Oh. Pattng is O.K., only not in conjunction with a
thought or command, as it will interrupt the thought
process and may lock the dog's thoughts on an
inappropriate idea.

> Can you give me the rationale behind that?

It's called positive thigmotaxis, the opposition reflex.
Like if we're walking our dog and want to prevent him
from interacting with another dog, and we pull back
on the collar, that often triggers the dog to go out of
control.

As long as there's contact on the collar, the dog will
continue his original thoughts about interacting with
the passerby. Then because the dog is out of control,
the handler needs to further force restraint, making
communication with the dog's MIND, impossible.

> It will help me modify my own behavior.

Any time your dog is close enough to be patted is
fine to pat him, as long as we're not working with a
command or thought we want him to process.

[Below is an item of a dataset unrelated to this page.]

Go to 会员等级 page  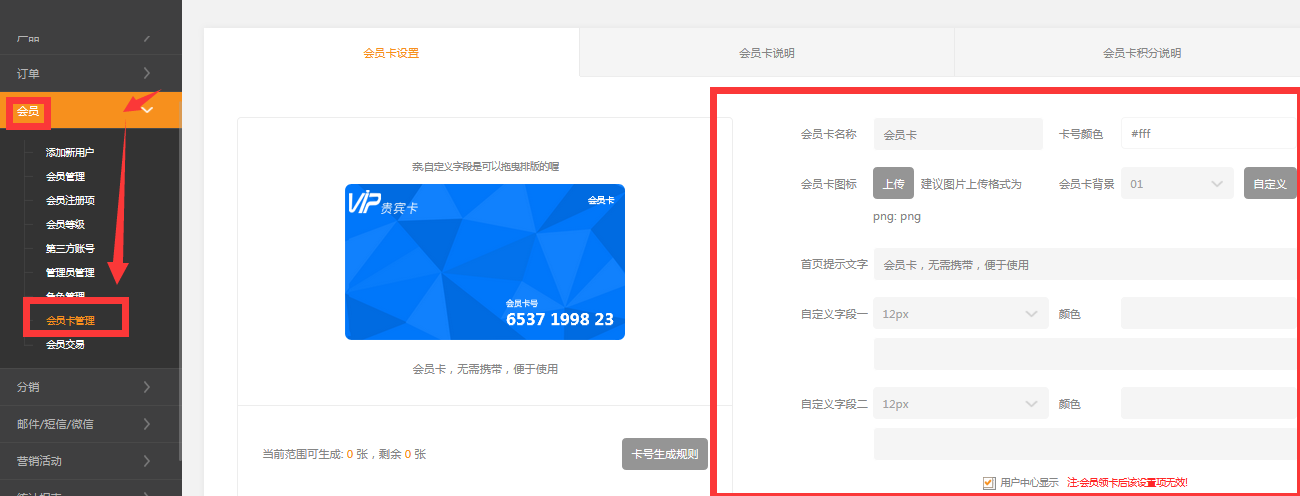[x=65, y=225]
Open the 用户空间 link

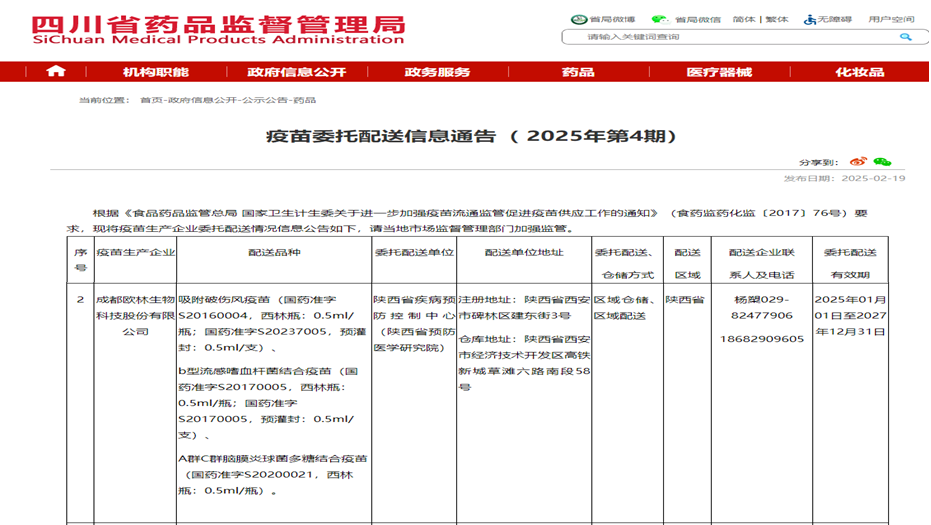click(890, 19)
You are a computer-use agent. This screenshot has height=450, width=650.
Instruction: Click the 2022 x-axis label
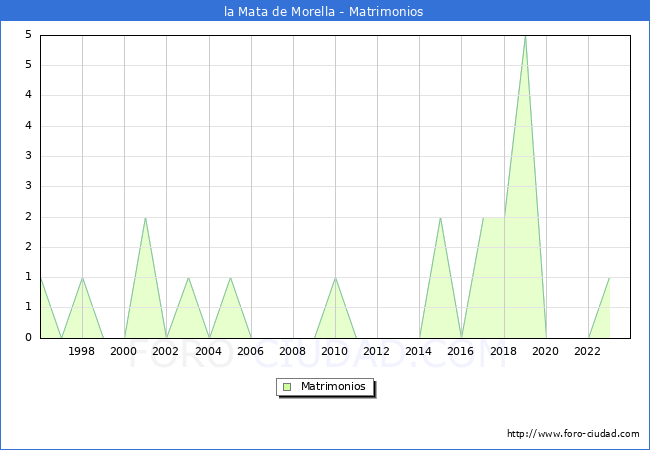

> Anyway, your approach is amazing.

Yes, it's caused quite a stir here. If my methods are as
effective and fast and safe as I claim and my students
confirm, that pretty much means that all of my critics
are DEAD WRONG, and all's that's left  for me to
do is shovel some dirt over them over and let 'em push
up daisies.

> Melisande

==============================­============

From: Paul Bousie
To: The Puppy Wizard
Sent: Thursday, August 07, 2003 8:00 AM
Subject: Geday.

Hey J,

I see nothings changed on the NG. Still the same
old crappy advice and misunderstanding of the
only advice worth reading.

The problem with your method J is that I can't
answer the questions on the NG no more, people
are after a quick fix, they don't want to understand
that dog training requires a disiplined method, I'm
now really understanding that they are all result
orientated, they want the dog to sit, to down, to
stay, to come, to stop it's "bad" behaviours, they
want to stamp out each anxiety one at a time not
realising they create a new one as they deal with the last.

I feel sorry for them, they don't understand, they
don't even realise the errors of thier ways and
they arn't self thinkers, they follow the majority,
after all if everyone says thats the way then it
must be. I've finally realised people don't want
to learn to train dogs they want a trained dog,
they want a little puppet that sits and stays and
downs and does all the nice doggy stuff or so
they think, then when the dog acts like a dog
they come squealing to the NG asking how to
stop the dog being a dog.

I have a nice little visulisation of a dogs mind
that I think demonstrates the way we approach
dog training. Imagine lots of little circles all in a
cluster, each one representing a dog anxiety or
behaviour ( desied or not), each circle represents
something about the dog, all of them create what
a dog is.

The traditional way to train a dog is to stamp out
the "bad" circles, try to eliminate as many as you
can, problem is each one you stamp out another
takes it's place (anxiety circles can't be destroyed
they just change), obviously it's a futile exercise,
but thats the traditional way.

Now imagine a big circle that completely surrounds
all the small circles, this big circle is the whole dog,
that's what we get hold of with all the little circles
inside, we don't see the little circles we see the BIG
circle the macro as you put it and use that to train.